I will revisit Driver's facial keypoint detection. In this blog, I will improve the landmark detection model performance with data augmentation. ImageDataGenerator for the purpose of landmark detection is implemented at my github account and discussed in my previous blog - Data augmentation for facial keypoint detection-.
## Import usual libraries
import matplotlib.pyplot as plt
import tensorflow as tf
from keras.backend.tensorflow_backend import set_session
import keras, sys, time, os, warnings, cv2
import numpy as np
import pandas as pd
warnings.filterwarnings("ignore")
os.environ["CUDA_DEVICE_ORDER"] = "PCI_BUS_ID"
config = tf.ConfigProto()
config.gpu_options.per_process_gpu_memory_fraction = 0.95
config.gpu_options.visible_device_list = "4"
set_session(tf.Session(config=config))
print("python {}".format(sys.version))
print("keras version {}".format(keras.__version__)); del keras
print("tensorflow version {}".format(tf.__version__))
dir_data = "DrivFace/"
Read in the annotated data¶
This step is the same as previous analysis.
I will read in the drivePoints.txt into a panda dataframe that contains the facial keypoints and driver's infomation for each image. The data contain not only the facial keypoints but also the bounding box.
labels = open(dir_data + "drivPoints.txt").read()
labels = labels.split("\r\n")
lines = [line.split(",") for line in labels]
df_label = pd.DataFrame(lines[1:],columns=lines[0])

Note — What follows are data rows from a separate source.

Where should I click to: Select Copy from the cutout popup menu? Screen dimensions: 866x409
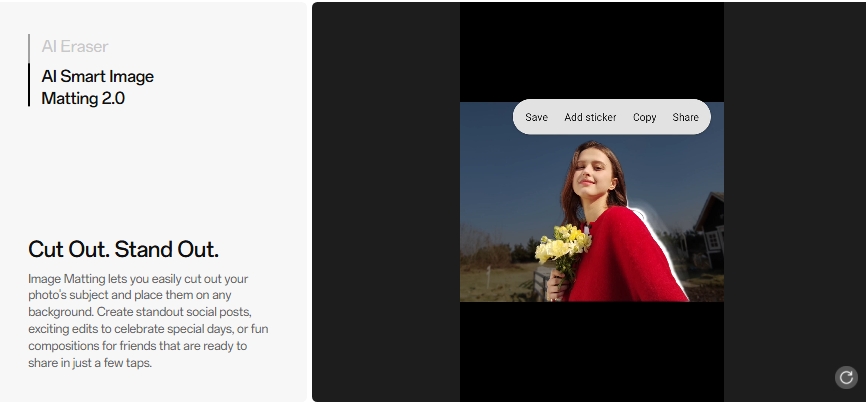tap(645, 117)
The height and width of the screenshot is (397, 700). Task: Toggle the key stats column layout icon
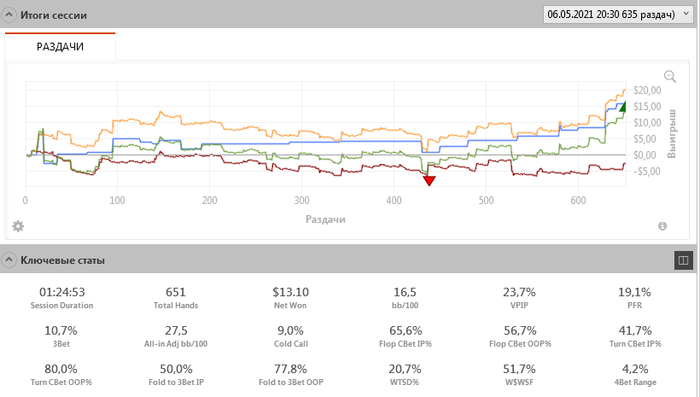point(683,260)
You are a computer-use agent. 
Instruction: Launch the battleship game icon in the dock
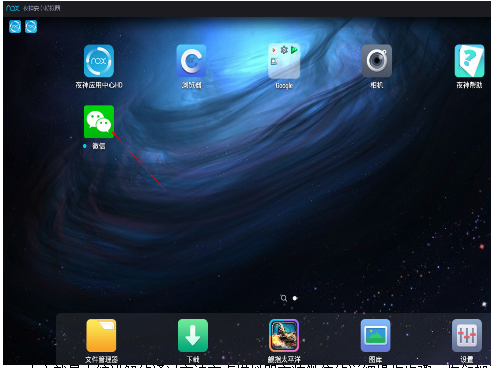[x=284, y=335]
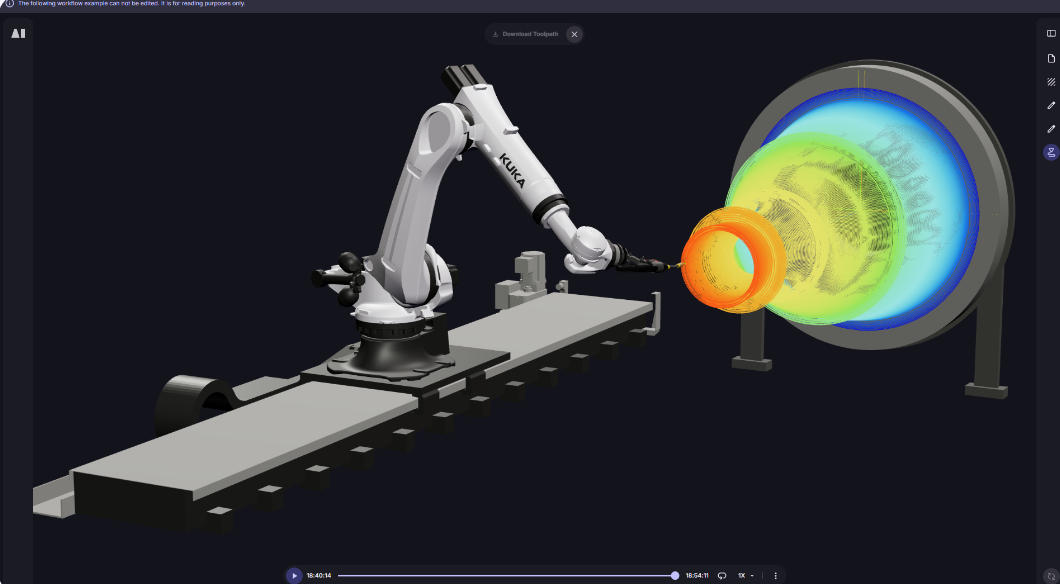
Task: Toggle loop playback icon
Action: 722,576
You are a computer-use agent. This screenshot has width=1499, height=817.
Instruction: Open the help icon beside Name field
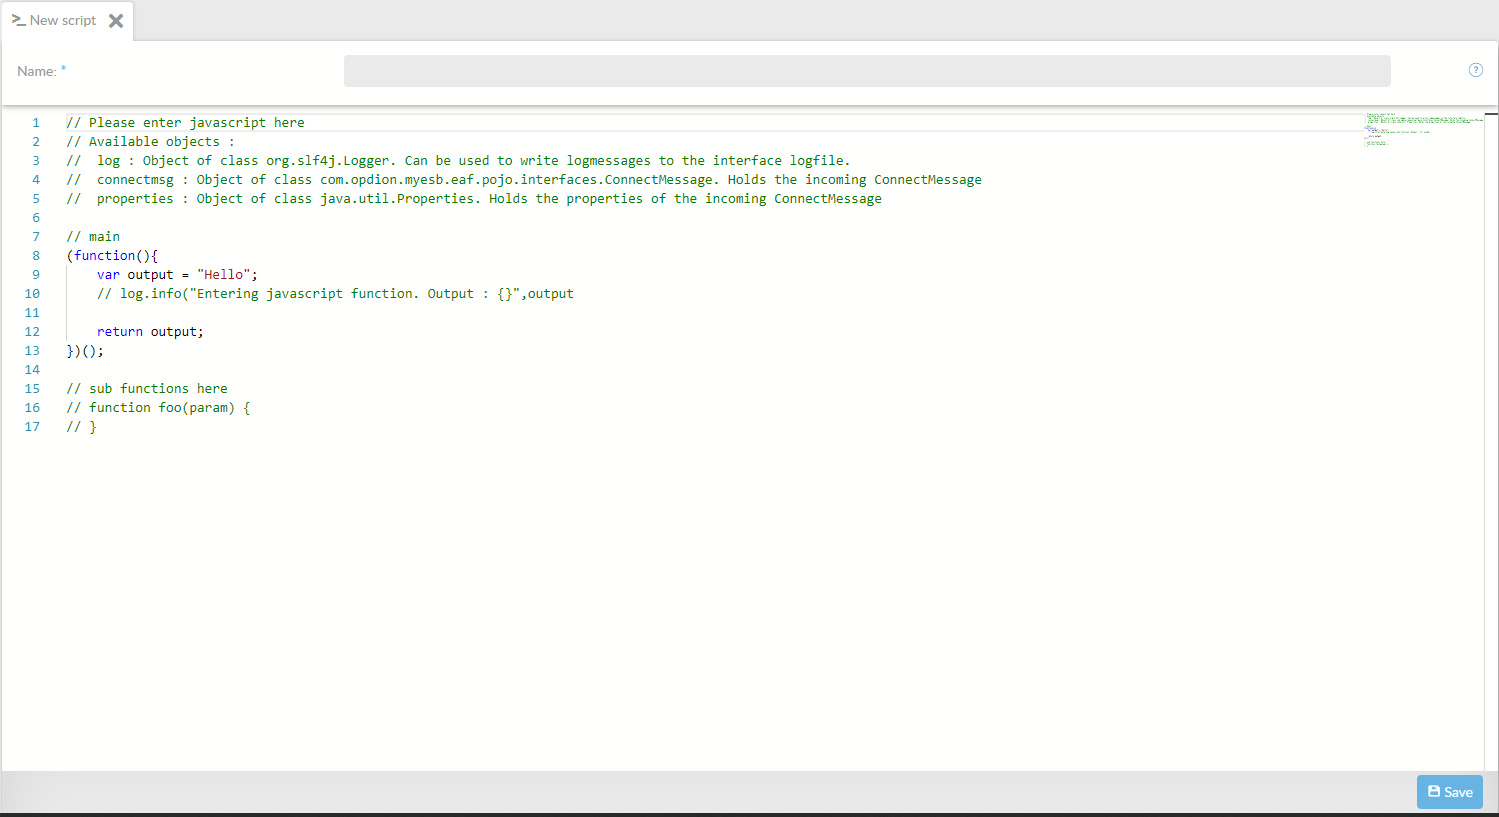[x=1475, y=70]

cols = list(set(df_label.columns) - set(["fileName"]))
df_label[cols] = df_label[cols].apply(pd.to_numeric, errors='coerce')
## remove the rows with NA
print(df_label.shape)
df_label = df_label.dropna()
print(df_label.shape)
df_label.head(3)
The annotated landmarks are:¶
- Right Eye (RE)
- Left Eye (LE)
- Nose (N)
- Right Mouth (RM)
- Left Mouth (LM)
In the panda dataframe above, the (x,y) coordinates of these landmarks are recorded in the columns named as x"name of the landmark" and y"name of the landmark".
landmarks = ["RE","LE","N","RM","LM"]
Extract image data¶
The image data is extracted in the same order as the row of df_label.
In the following code, I create a list object imgs such that:
- imgs[i] contains a numpy array of image corresponding to the df_label.iloc[i,:].
from keras.preprocessing.image import img_to_array, load_img
imgs = []
count = 0
for jpg in df_label["fileName"]:
if count % 100 == 0:
print(count)
try:
img = img_to_array(load_img(dir_data + "/DrivImages/" + jpg +".jpg"))
except:
img = []
pass
imgs.append(img)
count += 1
assert len(imgs) == df_label.shape[0]
Bounding box of varying size is available¶
Our data luckily provides bounging box. But the width and height of the box vary across images but they are always more than 90. The plots below shows the histogram of the width and heights of the bounding box.
In our analysis, we assume that the bounding box is given as in previous analysis. Then the model performance was assessed on the landmark detection accuracy within the "down-sized" bounding box. Here, "down-sized" bounding box means that the original image is trimmed to have bounding box and then the bounded image is rescaled to have reduced size; width = 90 and height = 90.
So, during the training, we may trim the original image into bounding box, resize the bounded image to have size (90, 90), and then translate the resized bounded image into various augmented images using the ImageDataGenerator for landmark detection.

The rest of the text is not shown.